Companies can try to collect on medical debt virtually forever. Although old debt is easier to escape in court, little prevents debt collectors from trying to collect on it. “Debt never dies,” says Craig Antico, a former medical-debt collector and a co-founder of RIP Medical Debt, an organization that buys and eliminates medical debt. Only Wisconsin, North Carolina, and Mississippi clear certain debts once they are past the statute of limitations.

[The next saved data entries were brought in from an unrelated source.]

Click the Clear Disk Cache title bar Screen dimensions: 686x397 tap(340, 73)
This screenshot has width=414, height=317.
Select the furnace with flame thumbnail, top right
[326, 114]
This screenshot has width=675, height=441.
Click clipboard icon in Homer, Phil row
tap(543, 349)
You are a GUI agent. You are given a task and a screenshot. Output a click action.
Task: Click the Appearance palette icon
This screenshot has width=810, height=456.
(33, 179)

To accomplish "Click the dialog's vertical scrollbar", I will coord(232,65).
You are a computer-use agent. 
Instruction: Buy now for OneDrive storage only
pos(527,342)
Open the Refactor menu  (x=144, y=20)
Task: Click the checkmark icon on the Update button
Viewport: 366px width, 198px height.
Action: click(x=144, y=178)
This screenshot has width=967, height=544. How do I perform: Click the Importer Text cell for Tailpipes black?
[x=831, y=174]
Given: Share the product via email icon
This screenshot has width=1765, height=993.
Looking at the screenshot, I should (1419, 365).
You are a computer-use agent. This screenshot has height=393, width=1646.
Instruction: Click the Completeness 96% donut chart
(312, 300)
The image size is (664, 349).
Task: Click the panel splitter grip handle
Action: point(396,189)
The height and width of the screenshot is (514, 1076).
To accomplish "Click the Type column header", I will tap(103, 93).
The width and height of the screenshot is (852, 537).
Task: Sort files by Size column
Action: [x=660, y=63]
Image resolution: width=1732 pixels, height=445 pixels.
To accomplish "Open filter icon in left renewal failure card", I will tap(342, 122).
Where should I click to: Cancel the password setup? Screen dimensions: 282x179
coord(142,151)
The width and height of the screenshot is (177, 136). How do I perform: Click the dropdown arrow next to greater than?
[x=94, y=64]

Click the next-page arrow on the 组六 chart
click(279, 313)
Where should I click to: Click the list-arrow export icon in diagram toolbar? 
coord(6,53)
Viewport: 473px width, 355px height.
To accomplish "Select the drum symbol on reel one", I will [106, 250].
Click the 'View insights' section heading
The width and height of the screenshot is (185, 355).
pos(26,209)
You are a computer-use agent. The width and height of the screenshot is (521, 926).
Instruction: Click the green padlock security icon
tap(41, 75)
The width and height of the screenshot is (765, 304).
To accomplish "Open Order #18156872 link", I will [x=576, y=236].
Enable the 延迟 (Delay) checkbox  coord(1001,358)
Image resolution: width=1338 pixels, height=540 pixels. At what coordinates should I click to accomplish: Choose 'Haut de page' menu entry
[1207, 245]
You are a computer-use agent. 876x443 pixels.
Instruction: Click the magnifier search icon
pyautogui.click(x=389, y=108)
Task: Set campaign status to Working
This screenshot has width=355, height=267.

Generally, hospitals seeking to get bills paid place accounts in a “waterfall” of collection attempts, Antico told me. At first, hospitals, or the collections agencies they hire, will approach debtors with a “soft” collection: Did you misplace your bill? Maybe you qualify for charity care. “But then if people aren’t responding, it will get more stressful,” Antico said. A collection agency might report the amount owed to a credit bureau, or the account might be sent to an attorney to enforce collection. (A new proposed federal rule would prohibit debt collectors from calling more than seven times weekly about a debt, but consumer advocates told me this could still result in more than seven calls in a week, since each doctor’s bill can count as a separate debt.)
Eventually, collectors might opt to sue you, in which case they might be able to garnish your wages or put a lien on your property. Antico estimates, based on an ADP report, that about 1.5 percent of American employees have a garnishment on their wages for a medical reason.